DHAKA: After 17 years in exile, Tarique Rahman has taken office as prime minister of Bangladesh, inheriting his parents’ political legacy and facing immediate economic and political challenges.

Rahman led his Bangladesh Nationalist Party to a landslide victory in the Feb. 12 general election, winning an absolute majority with 209 of 300 parliamentary seats and marking the party’s return to power after two decades.

The BNP was founded by his father, former President Ziaur Rahman, a 1971 Liberation War hero. After his assassination in 1981, Rahman’s mother, Khaleda Zia, took over the party’s helm and served two full terms as prime minister — in 1991 and 2001.

Rahman and his cabinet, whose members were sworn in alongside him on Tuesday, take over from an interim administration which governed Bangladesh for 18 months after former premier Sheikh Hasina — the BNP’s archrival who ruled consecutively for 15 years — was toppled in the 2024 student-led uprising.
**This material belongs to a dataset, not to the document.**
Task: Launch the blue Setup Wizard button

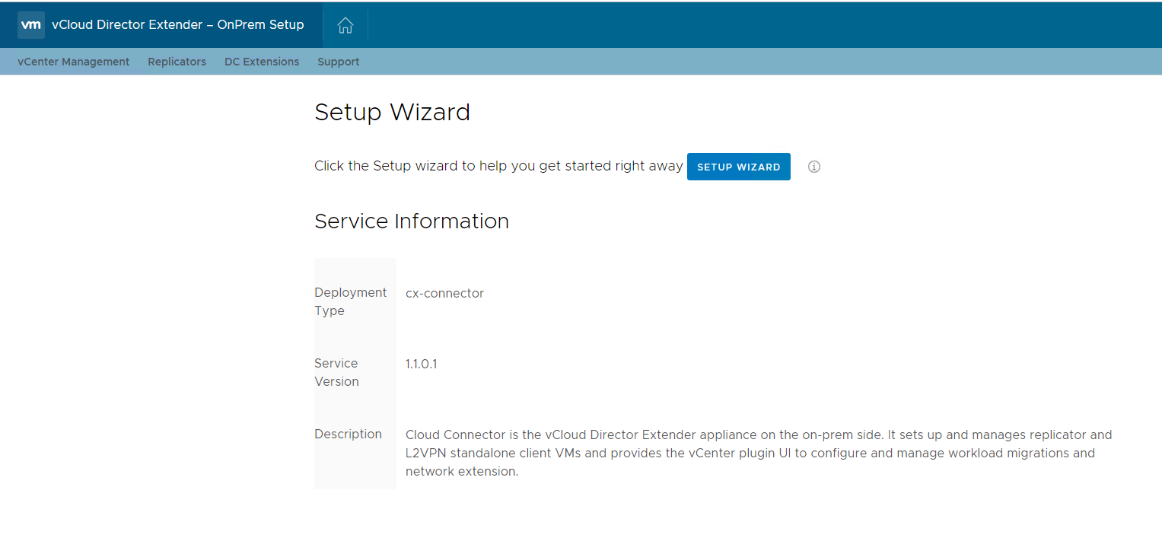Action: 738,167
As he begins his term, the new prime minister’s first tasks will be to rebuild the economy — weakened by uncertainty during the interim administration — and to restore political stability. Relations with the Middle East, particularly Saudi Arabia and other GCC states, are also high on his agenda.
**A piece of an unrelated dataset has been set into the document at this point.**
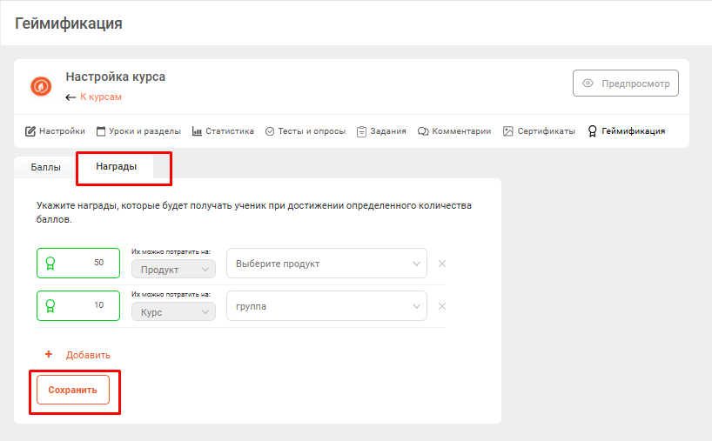Switch to the Баллы tab
712x441 pixels.
(45, 166)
“Saudi Arabia is one of our long-standing friends,” Rahman told Arab News at his office in Dhaka, two days before his historic election win.
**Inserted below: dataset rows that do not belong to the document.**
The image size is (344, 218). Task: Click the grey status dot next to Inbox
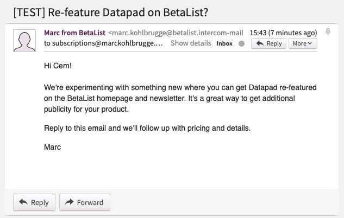tap(242, 43)
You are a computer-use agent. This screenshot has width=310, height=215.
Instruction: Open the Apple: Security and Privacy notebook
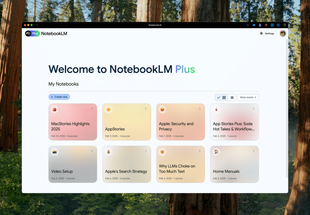click(180, 126)
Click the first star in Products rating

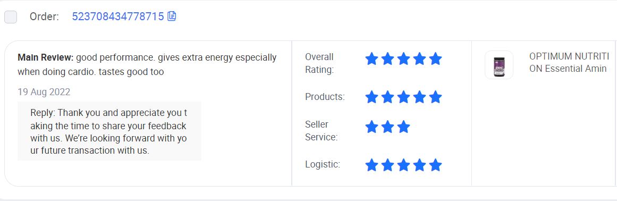tap(371, 97)
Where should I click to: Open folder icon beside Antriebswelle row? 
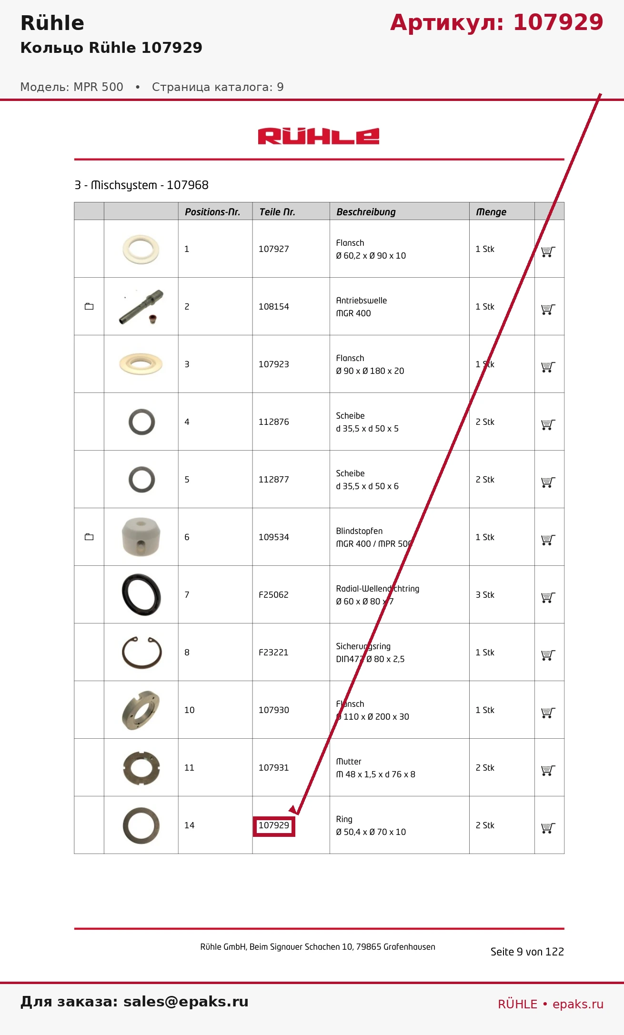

“I admire the Saudi Vision 2030, and I am sincerely looking forward to working with the leadership of the Kingdom of Saudi Arabia. BNP always had a great relationship with the Muslim world, especially GCC nations — UAE, Qatar, Bahrain, Kuwait and Oman — and I look forward to working closely with GCC countries and their leadership to build a long-term trusting partnership with mutual interest,” Rahman said.

The Saudi government congratulated him on assuming the top office on Tuesday, wishing prosperity to the Bangladeshi people. 

Bangladesh and Saudi Arabia established formal diplomatic relations in August 1975, and the first Bangladeshi ambassador presented his credentials in late 1976, after Rahman’s father rose to power. That year, Bangladesh also started sending laborers, engineers, doctors, and teachers to work in the Kingdom.

Today, more than 3 million Bangladeshis live and work in Saudi Arabia — the largest expat group in the Kingdom and the biggest Bangladeshi community outside the country.

“I recall that when my father, President Ziaur Rahman, was in office, bilateral relations between our two nations were initiated,” Rahman said. “During the tenure of my mother, the late Begum Khaleda Zia, as prime minister, those relations became even stronger.”

Over the decades, Saudi Arabia has not only emerged as the main destination for Bangladesh’s migrant workers but also one of its largest development and emergency aid donors.

Weeks after Rahman’s mother began her first term as prime minister in 1991, Bangladesh was struck by one of the deadliest tropical cyclones in its history. Riyadh was among the first who offered assistance, and Zia visited Saudi Arabia on her earliest foreign tour and performed Hajj in June 1991.

For Rahman, who had been living in London since 2008 and returned to Bangladesh in December — just days before his mother’s death — the Kingdom will also be one of the first countries he plans to visit.

“I would definitely like to visit Saudi Arabia early in my term,” he said. “Personally, I also wish to visit the holy mosque, Al-Masjid Al-Haram, Makkah, to perform Umrah.”